→ Instructions for the task
Working from the records below, repeat exactly the lines starting at the line that contains "Sort by the 1st column header" and ending at the line that contains "Given: Click the teal", inclusive.

→ The input
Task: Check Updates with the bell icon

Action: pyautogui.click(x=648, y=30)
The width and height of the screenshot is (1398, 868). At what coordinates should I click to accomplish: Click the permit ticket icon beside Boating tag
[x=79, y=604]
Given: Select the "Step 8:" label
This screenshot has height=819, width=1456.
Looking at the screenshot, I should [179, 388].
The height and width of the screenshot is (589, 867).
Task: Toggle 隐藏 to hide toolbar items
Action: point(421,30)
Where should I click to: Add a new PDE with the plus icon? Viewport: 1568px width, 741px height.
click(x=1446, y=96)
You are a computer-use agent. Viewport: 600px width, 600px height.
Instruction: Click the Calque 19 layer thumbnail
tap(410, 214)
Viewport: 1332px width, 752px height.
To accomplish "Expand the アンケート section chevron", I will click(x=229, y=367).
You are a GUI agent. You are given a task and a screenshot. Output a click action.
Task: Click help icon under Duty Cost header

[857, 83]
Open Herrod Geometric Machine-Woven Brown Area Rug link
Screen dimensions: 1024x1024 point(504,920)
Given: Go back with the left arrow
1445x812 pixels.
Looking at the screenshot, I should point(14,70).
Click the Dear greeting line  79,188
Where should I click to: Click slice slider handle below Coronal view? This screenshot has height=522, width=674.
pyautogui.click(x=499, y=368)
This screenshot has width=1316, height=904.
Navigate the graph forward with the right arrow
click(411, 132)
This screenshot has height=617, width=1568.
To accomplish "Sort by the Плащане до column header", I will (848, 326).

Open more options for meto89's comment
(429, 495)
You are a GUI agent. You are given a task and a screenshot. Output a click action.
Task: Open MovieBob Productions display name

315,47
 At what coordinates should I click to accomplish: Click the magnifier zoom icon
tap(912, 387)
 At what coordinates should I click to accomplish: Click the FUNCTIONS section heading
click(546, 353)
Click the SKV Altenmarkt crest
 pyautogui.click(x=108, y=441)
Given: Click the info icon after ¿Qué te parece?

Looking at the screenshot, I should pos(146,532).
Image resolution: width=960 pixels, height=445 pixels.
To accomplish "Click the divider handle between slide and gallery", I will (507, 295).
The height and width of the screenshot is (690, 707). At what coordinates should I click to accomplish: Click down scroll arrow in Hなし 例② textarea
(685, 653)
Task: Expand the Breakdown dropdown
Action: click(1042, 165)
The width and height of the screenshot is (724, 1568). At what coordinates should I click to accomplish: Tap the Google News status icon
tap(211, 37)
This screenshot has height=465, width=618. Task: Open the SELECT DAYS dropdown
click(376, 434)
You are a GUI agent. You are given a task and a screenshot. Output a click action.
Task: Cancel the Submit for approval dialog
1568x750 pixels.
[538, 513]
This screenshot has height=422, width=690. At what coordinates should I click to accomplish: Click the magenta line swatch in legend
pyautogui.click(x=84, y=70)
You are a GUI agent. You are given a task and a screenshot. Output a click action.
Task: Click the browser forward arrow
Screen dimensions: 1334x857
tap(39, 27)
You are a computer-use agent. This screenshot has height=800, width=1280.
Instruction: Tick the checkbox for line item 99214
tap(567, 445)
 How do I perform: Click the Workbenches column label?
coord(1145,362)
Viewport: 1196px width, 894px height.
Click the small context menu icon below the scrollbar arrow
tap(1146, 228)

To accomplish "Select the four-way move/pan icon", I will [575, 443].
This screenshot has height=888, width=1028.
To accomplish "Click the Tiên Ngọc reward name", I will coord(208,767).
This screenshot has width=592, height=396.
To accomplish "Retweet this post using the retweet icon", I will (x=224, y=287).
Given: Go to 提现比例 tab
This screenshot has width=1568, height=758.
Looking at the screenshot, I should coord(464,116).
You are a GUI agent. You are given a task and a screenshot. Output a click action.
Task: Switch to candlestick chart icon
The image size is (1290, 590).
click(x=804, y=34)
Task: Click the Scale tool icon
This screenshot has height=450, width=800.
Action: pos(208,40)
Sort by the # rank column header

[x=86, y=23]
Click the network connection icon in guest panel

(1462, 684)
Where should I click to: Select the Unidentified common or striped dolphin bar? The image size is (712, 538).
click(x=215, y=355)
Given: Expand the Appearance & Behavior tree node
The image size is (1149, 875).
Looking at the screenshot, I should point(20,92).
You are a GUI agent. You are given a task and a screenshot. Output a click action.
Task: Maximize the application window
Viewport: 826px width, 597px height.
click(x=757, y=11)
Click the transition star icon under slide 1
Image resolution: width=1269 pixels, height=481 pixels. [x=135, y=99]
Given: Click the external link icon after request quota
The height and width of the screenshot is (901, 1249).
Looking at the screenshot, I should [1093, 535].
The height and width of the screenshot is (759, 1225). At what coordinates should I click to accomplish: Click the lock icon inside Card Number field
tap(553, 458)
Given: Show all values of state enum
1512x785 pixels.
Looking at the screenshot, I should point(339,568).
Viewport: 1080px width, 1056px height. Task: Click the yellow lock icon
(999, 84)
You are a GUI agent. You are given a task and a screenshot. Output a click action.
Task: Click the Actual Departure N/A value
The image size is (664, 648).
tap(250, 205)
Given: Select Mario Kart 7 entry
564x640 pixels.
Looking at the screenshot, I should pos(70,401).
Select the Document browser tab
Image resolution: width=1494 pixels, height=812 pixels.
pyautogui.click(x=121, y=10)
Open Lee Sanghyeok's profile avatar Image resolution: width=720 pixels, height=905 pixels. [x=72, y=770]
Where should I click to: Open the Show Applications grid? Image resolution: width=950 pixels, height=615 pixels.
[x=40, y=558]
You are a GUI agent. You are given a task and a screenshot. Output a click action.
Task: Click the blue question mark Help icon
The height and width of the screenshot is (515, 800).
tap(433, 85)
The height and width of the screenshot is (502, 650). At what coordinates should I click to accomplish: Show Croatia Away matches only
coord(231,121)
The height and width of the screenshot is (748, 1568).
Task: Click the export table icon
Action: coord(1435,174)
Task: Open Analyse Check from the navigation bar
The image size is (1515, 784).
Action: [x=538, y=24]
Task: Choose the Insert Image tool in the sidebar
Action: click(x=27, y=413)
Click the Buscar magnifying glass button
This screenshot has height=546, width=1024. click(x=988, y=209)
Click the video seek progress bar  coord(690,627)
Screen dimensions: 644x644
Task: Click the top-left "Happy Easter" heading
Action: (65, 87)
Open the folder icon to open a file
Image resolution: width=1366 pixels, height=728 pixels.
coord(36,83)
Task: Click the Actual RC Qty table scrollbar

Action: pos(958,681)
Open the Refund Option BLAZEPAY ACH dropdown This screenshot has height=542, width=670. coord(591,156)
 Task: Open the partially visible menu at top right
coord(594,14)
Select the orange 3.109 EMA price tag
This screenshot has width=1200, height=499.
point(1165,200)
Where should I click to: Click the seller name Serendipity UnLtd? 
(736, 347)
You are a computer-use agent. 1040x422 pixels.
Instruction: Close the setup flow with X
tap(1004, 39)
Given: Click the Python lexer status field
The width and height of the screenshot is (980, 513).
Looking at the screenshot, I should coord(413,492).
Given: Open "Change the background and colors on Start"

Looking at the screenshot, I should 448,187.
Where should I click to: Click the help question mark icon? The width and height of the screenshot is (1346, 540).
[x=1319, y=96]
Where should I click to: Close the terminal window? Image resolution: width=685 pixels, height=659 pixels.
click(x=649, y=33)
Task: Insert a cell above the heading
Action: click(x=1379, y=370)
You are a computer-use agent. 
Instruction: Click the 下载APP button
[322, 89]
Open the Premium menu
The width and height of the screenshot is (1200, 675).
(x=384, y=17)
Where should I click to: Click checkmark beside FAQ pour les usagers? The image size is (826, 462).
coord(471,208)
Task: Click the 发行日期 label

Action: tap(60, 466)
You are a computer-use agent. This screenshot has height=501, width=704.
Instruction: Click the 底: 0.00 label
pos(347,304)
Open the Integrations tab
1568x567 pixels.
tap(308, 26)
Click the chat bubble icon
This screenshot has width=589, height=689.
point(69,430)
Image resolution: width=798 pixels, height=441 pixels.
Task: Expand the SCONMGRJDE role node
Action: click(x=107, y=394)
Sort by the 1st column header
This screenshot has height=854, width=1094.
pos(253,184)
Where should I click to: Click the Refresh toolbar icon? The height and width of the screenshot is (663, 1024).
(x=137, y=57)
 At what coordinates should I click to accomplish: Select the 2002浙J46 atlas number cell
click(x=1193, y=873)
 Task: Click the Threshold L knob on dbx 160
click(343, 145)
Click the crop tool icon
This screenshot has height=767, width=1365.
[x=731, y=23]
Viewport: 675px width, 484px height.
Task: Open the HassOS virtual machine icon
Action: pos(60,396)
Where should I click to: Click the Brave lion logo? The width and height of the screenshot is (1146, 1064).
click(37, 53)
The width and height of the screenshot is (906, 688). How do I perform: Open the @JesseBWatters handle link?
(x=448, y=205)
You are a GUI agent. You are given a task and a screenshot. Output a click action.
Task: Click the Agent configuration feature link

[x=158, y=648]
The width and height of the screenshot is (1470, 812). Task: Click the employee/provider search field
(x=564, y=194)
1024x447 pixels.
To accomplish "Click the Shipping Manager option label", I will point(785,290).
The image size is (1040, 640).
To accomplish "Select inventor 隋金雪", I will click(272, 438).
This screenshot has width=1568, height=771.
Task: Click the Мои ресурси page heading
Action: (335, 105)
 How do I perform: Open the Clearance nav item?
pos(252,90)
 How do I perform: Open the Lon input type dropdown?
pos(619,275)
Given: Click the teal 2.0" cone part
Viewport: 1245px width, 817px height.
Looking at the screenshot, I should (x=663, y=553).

→ Output
Sort by the 1st column header
This screenshot has height=854, width=1094.
pos(253,184)
Where should I click to: Click the Refresh toolbar icon? The height and width of the screenshot is (663, 1024).
(x=137, y=57)
 At what coordinates should I click to accomplish: Select the 2002浙J46 atlas number cell
click(x=1193, y=873)
 Task: Click the Threshold L knob on dbx 160
click(343, 145)
Click the crop tool icon
This screenshot has height=767, width=1365.
[x=731, y=23]
Viewport: 675px width, 484px height.
Task: Open the HassOS virtual machine icon
Action: pos(60,396)
Where should I click to: Click the Brave lion logo? The width and height of the screenshot is (1146, 1064).
click(37, 53)
The width and height of the screenshot is (906, 688). How do I perform: Open the @JesseBWatters handle link?
(x=448, y=205)
You are a GUI agent. You are given a task and a screenshot. Output a click action.
Task: Click the Agent configuration feature link

[x=158, y=648]
The width and height of the screenshot is (1470, 812). Task: Click the employee/provider search field
(x=564, y=194)
1024x447 pixels.
To accomplish "Click the Shipping Manager option label", I will point(785,290).
The image size is (1040, 640).
To accomplish "Select inventor 隋金雪", I will click(272, 438).
This screenshot has width=1568, height=771.
Task: Click the Мои ресурси page heading
Action: (335, 105)
 How do I perform: Open the Clearance nav item?
pos(252,90)
 How do I perform: Open the Lon input type dropdown?
pos(619,275)
Given: Click the teal 2.0" cone part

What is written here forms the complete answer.